Clopidogrel, simvastatin, bromazepam, and bisoprolol were continued until the day of surgery, whereas valsartan was discontinued 2 days before surgery. Anesthesia was induced with propofol, sufentanil, and atracurium, and it was maintained with desflurane in O2/N2O 50:50. After an uneventful 3-h operation that consisted of sigmoidectomy, colorectal anastomosis, and ileostomy, residual neuromuscular blockade was reversed with neostigmine and atropine, the trachea was extubated, and the patient was transferred to the postanesthesia care unit (PACU) and then to the surgical ward. Postoperative analgesia consisted of intravenous propacetamol (500 mg 4 doses per day), nefopam (20 mg 3 doses per day), and morphine titration in the PACU. Patient-controlled analgesia with morphine hydrochloride (bolus = 1 mg, refractory interval = 7 min) was used during the first 48 postoperative hours. Epidural analgesia was not used in this case.
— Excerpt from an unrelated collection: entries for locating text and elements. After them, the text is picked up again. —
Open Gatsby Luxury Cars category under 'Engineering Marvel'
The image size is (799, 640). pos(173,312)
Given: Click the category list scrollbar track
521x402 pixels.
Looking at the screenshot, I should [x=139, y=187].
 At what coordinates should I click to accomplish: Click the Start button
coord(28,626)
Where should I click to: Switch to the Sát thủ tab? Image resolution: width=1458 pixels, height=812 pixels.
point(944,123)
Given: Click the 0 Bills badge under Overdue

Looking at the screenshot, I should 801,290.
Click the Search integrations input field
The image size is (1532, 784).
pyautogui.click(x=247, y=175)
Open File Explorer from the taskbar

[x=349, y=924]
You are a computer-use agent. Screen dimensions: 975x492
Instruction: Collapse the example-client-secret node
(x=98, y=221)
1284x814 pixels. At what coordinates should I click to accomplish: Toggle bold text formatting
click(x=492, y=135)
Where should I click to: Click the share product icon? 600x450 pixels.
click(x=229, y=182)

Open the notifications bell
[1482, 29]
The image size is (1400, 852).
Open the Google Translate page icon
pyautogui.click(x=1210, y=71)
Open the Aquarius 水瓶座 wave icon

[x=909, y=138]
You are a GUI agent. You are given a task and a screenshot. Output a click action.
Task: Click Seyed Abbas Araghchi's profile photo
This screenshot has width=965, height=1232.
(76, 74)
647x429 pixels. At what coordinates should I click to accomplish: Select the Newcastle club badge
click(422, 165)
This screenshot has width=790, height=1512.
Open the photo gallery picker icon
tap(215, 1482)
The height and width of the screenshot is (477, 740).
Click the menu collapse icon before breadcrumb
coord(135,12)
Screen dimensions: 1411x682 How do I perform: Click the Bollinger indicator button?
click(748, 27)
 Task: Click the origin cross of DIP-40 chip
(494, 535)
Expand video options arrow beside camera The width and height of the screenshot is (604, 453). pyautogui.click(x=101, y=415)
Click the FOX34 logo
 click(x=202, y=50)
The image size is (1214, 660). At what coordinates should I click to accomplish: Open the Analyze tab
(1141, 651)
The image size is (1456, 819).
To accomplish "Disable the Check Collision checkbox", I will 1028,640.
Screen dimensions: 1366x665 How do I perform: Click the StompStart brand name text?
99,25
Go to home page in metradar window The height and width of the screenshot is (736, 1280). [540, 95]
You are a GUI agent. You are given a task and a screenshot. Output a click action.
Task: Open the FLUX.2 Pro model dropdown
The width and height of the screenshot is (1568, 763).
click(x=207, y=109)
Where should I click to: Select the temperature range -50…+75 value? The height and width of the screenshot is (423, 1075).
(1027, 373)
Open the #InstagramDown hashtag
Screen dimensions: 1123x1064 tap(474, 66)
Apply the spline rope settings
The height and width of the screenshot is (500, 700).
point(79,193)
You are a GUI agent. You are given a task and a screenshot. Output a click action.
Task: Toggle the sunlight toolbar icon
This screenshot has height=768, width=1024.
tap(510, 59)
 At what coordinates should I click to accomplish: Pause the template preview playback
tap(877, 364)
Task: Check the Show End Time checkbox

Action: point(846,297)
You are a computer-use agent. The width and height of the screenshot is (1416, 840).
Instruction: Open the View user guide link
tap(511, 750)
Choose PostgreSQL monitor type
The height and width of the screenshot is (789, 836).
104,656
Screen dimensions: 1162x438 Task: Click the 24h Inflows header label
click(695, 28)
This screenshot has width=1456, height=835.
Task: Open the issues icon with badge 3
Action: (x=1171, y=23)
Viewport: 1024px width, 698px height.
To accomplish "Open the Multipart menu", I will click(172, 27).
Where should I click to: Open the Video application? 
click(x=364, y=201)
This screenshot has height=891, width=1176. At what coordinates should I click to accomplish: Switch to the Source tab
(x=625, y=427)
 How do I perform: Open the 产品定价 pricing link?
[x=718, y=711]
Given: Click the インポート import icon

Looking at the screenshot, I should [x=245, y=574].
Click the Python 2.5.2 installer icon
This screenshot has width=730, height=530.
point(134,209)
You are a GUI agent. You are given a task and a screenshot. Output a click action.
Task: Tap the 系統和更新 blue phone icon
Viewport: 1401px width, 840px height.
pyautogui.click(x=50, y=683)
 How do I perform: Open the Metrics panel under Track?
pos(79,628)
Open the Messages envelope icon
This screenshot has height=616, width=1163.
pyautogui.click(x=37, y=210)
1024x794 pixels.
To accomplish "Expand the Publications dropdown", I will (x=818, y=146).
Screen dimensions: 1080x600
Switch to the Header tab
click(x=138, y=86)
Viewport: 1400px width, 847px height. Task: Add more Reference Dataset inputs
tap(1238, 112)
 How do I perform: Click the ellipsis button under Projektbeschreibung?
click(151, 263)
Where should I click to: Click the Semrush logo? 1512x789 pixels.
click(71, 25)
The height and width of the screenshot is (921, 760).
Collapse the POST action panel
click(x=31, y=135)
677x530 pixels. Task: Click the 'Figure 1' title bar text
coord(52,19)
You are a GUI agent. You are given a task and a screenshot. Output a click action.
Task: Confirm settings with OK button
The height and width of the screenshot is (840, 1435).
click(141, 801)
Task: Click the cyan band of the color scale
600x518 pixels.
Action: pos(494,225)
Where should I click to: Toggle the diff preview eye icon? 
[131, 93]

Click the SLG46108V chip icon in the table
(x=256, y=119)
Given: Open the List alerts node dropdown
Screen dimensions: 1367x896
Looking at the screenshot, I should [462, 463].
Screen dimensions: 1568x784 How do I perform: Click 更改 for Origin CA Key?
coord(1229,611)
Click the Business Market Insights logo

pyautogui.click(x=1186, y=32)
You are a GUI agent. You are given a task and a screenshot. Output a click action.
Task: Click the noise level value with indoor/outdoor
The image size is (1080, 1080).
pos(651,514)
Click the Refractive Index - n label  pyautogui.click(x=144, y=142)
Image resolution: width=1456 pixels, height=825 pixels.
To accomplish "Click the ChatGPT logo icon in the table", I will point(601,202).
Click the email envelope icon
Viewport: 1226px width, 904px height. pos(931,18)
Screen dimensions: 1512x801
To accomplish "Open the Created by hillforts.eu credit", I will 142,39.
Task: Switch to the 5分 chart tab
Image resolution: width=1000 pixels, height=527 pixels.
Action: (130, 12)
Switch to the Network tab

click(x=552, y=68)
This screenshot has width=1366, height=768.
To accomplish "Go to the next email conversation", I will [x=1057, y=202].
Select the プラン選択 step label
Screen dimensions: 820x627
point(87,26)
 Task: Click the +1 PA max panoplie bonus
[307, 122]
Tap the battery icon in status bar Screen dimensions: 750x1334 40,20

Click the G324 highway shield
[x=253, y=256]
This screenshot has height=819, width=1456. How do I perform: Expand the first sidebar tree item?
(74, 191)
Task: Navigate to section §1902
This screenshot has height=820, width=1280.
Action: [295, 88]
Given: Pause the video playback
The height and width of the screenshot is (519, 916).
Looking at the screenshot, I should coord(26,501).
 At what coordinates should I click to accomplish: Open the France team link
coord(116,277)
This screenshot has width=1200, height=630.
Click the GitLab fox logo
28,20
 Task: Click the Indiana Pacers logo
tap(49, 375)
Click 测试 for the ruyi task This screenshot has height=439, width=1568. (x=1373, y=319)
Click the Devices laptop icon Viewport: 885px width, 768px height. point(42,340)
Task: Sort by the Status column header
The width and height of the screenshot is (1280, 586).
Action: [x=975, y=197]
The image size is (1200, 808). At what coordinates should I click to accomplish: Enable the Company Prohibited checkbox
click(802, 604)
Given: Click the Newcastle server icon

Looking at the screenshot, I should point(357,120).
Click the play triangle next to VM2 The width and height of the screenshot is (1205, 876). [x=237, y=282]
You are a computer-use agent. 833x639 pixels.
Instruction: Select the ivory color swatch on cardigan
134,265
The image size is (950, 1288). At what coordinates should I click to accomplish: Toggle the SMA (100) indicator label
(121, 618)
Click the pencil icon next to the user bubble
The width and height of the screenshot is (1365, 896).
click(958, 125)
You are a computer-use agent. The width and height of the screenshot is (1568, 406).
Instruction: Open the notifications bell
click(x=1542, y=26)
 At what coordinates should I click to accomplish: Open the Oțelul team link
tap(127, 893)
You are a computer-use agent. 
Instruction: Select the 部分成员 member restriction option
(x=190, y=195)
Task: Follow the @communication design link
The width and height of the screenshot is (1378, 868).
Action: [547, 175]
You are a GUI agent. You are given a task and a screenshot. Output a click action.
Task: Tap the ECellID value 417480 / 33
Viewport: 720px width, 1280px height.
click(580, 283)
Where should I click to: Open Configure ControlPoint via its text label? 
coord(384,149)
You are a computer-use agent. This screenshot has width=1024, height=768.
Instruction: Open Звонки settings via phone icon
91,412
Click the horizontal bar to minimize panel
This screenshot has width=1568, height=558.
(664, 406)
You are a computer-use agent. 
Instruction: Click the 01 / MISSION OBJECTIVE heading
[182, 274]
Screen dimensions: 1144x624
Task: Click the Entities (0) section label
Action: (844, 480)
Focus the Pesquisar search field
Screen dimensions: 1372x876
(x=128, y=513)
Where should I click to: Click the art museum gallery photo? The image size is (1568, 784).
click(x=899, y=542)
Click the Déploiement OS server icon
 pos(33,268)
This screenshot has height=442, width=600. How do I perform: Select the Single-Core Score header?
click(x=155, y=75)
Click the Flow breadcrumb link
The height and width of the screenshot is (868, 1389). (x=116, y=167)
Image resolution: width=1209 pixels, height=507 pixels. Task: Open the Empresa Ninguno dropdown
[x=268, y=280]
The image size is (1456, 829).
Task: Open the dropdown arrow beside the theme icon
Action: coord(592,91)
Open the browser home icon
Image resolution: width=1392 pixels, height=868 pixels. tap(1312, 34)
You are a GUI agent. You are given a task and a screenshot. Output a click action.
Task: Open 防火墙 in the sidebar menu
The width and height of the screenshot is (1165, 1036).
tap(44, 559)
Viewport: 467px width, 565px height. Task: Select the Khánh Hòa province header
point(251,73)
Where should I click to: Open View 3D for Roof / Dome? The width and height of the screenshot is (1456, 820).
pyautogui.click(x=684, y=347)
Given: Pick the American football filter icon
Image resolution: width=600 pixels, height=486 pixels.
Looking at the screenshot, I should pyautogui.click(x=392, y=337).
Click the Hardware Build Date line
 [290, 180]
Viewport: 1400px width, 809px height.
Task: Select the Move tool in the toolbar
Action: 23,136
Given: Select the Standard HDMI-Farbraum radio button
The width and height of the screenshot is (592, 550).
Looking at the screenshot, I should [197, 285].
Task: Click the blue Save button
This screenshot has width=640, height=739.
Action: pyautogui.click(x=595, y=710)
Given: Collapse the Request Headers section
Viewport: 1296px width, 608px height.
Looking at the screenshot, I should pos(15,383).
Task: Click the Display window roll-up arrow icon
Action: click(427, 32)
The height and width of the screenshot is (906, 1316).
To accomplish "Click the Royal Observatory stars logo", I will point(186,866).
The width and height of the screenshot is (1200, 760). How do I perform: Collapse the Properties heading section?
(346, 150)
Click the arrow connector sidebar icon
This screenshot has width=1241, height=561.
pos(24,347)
On postoperative day 4, the patient experienced several episodes of confusion, logorrhea, and disorientation. Glasgow Coma Scale score was 15. Temperature was 37.2°C but had a transient peak to 38.4°C the day before. Physical examination revealed slight abdominal tenderness, diarrheic stool in the ileosotomy, and normal cardiac and pulmonary auscultation. Blood leukocytes were 10,000/ml, hemoglobin was 12.9 g/dl, blood electrolytes were normal, and computed tomographic scan revealed a 3-cm diameter fluid collection at the colorectal anastomosis (fig. 1).
Important issues to consider in this case include the following.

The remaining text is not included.